Yesterday, I woke up feeling sick (and had several times throughout the night), but I had a paper to write and an appointment with my writing teacher to make. So, I toughed it out and got it done. I bundled up and headed into campus. I met with my writing teacher, printed out my paper, and headed to my first class of the morning (which my paper was due in). I think the neon lights intensified the headache, because part way through it was getting pretty awful, so I left in the break of my first class. I felt a little pathetic, but by the time my bus reached my stop, I was so glad I'd left, it was horrible, and I felt horrible.
So yesterday evening, Kris (who was also sick) and I watched P.S. I Love You, and I cried more than the last two times I've watched it. I cried probably 5 different times, maybe more. But one part of it struck me more than usual, laugh if you want. There's a scene where her husband is telling her that their life is already started and she has to stop waiting for something to mean it has.
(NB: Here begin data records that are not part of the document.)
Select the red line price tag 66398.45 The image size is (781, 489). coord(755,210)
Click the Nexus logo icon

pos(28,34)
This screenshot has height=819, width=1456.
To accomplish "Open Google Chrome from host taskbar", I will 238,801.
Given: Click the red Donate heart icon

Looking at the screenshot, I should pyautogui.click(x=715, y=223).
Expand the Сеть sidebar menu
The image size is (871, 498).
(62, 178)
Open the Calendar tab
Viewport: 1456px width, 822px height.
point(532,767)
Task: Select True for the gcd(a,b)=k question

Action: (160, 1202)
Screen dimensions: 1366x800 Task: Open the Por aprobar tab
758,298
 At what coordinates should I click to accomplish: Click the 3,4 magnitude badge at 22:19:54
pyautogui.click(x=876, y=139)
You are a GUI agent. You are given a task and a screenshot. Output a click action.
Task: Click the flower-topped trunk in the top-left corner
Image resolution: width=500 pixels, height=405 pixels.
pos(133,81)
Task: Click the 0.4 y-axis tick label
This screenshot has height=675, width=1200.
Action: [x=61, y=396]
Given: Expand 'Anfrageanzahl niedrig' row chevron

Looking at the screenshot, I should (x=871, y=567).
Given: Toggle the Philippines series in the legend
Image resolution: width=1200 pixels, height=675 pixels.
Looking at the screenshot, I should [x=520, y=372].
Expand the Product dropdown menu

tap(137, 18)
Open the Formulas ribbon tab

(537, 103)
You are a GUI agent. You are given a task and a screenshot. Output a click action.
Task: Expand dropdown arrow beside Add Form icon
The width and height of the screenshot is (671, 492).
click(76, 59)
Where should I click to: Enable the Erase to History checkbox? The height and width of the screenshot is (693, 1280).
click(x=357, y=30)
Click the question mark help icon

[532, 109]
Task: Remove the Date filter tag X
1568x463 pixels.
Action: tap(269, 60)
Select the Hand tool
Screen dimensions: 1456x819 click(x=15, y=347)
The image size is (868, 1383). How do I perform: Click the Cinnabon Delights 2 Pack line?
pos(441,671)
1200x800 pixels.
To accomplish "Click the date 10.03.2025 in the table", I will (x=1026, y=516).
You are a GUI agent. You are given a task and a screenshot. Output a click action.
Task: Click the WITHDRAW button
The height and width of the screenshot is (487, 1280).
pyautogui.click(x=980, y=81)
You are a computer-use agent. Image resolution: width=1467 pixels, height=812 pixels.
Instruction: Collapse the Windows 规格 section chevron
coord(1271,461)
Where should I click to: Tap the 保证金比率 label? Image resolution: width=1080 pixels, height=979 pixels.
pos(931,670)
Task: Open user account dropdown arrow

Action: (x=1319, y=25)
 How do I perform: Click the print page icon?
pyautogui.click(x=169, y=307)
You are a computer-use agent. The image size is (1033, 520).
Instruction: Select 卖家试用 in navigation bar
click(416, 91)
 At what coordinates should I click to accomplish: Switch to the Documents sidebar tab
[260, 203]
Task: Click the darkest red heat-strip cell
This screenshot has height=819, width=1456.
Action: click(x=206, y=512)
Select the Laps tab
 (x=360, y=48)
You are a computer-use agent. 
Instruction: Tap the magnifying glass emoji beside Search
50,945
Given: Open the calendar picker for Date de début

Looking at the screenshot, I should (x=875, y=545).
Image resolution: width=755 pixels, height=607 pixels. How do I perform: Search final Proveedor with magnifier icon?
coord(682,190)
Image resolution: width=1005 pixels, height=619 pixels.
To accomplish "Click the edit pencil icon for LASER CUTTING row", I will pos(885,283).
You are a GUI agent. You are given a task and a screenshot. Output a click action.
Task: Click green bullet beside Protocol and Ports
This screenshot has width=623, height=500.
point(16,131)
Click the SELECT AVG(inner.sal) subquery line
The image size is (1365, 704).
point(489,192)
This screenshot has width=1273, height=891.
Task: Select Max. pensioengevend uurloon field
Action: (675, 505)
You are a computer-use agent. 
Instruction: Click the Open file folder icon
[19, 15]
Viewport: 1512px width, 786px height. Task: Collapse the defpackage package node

I don't know, maybe its my melancholic mood, but it inspired me. It's so easy to keep viewing your life as preparation for when you really start living and miss out on so much right now. I definitely want to prepare, but I also want to live right now and get everything out of this moment I can, and LOVE where I am. :) That's my thought.
Now, I HAVE to go crank out these abstracts...
(I just re-read this, and I think it is a little confusing. Sorry, my head is sort of a-moosh right now. And yes, I can use that word.)
2 comments:
so sorry you arent feeling good! love you! get better!